== Segment start ==

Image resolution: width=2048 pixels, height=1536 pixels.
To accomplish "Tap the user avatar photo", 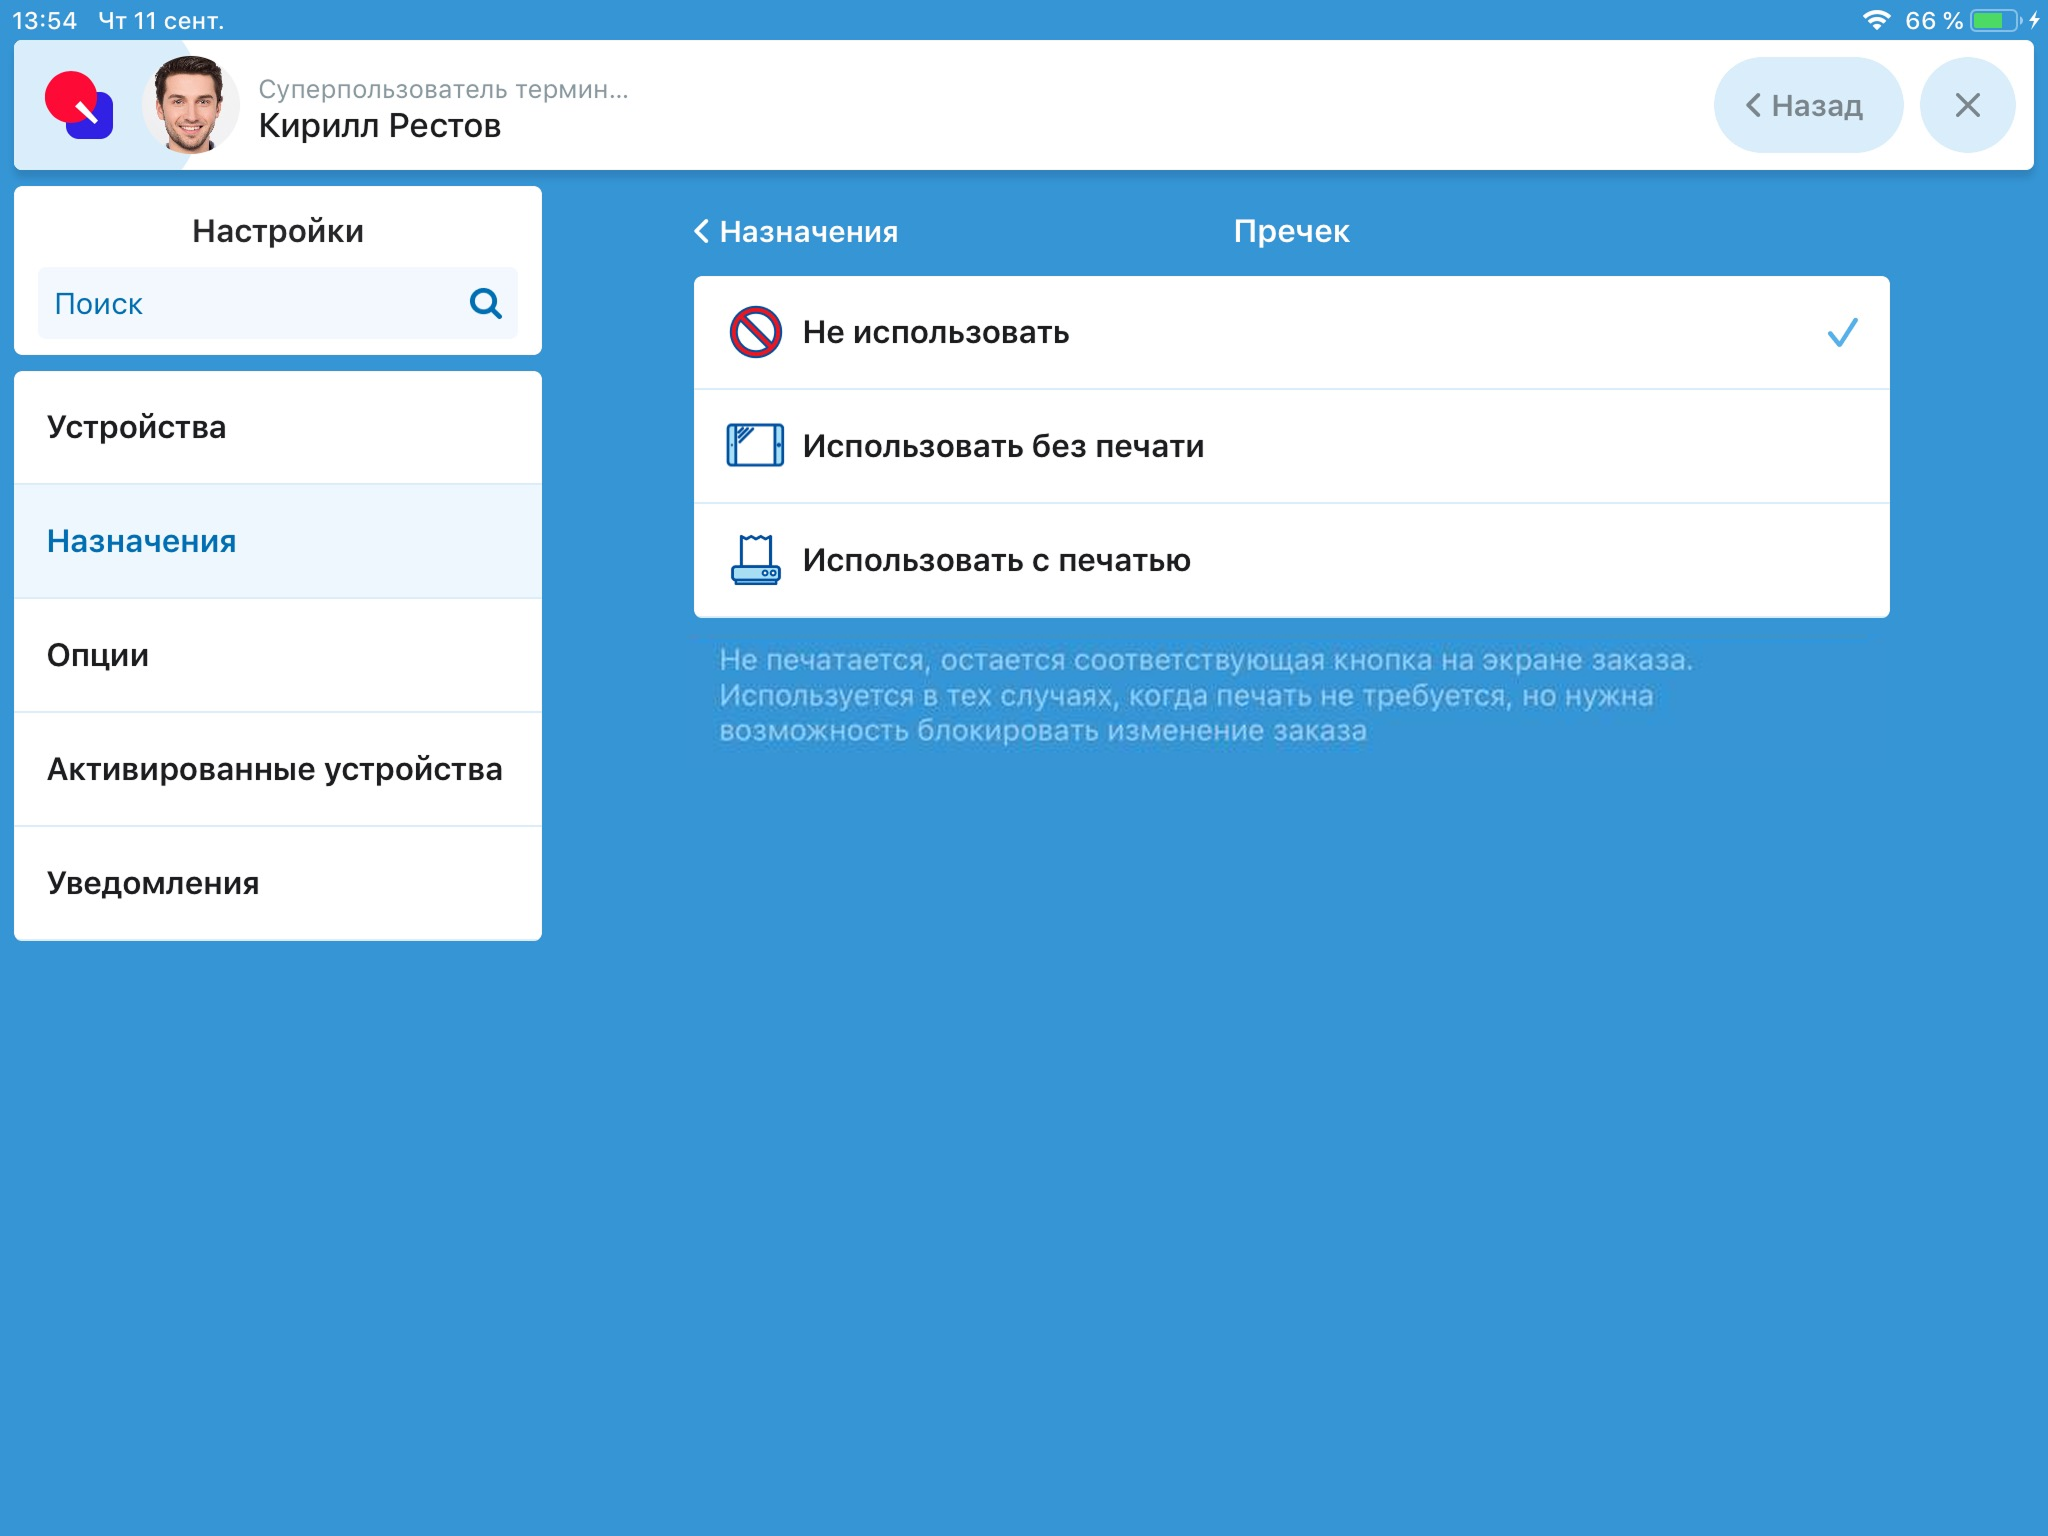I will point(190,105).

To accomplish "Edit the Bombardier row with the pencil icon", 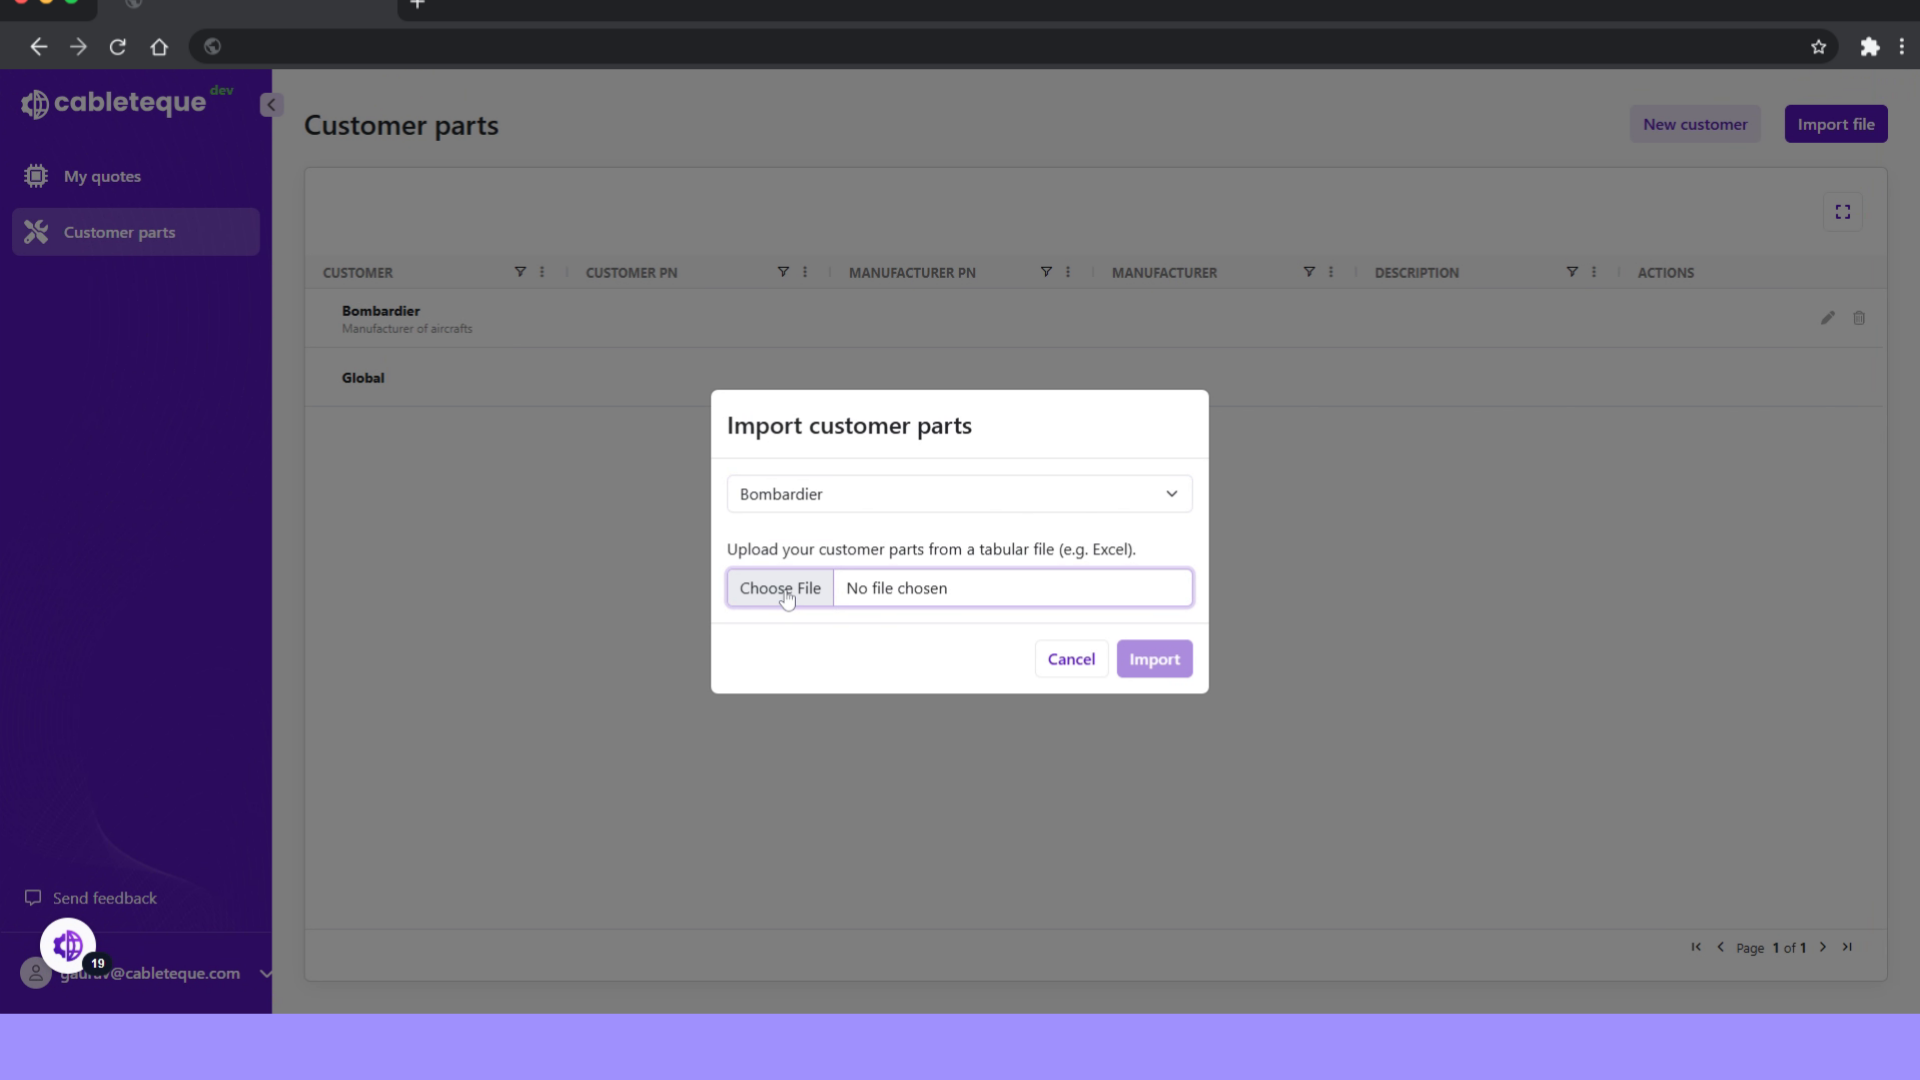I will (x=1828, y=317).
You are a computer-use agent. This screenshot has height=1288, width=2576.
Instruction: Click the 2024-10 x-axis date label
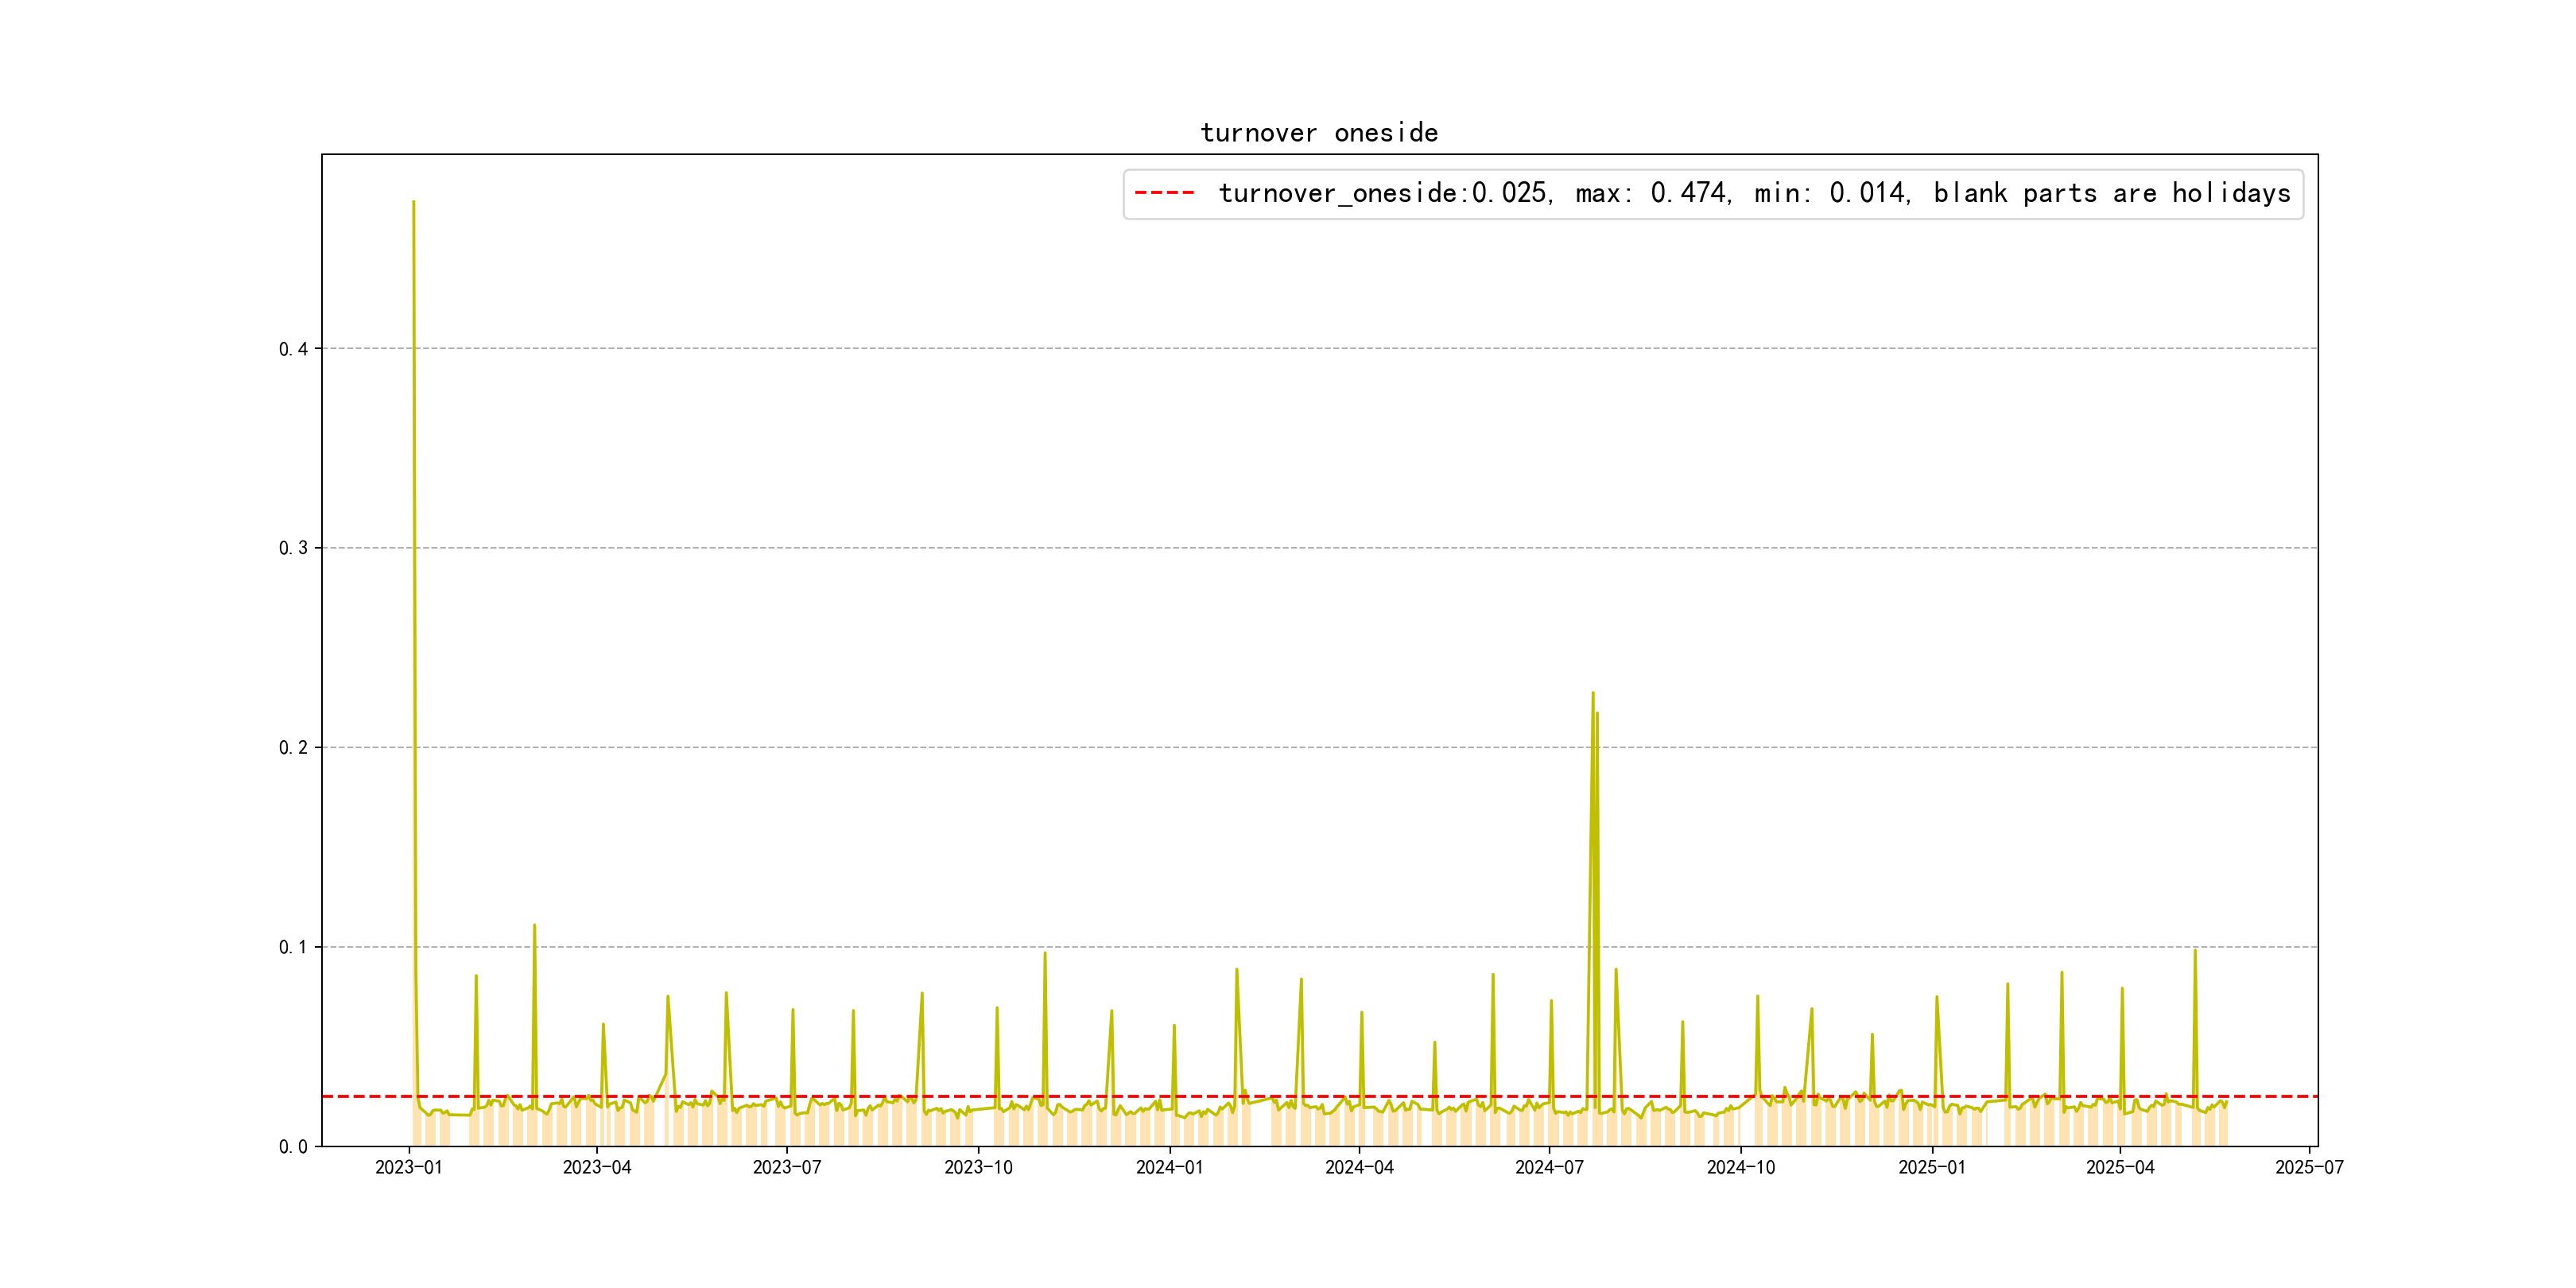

== Segment end ==

What needs to be done
Your copy should start at the line with "You are a computer-use", stop at the last line of the listing above, match exactly, and contain no pictures.

Expected output
You are a computer-use agent. This screenshot has height=1288, width=2576.
Instruction: Click the 2024-10 x-axis date label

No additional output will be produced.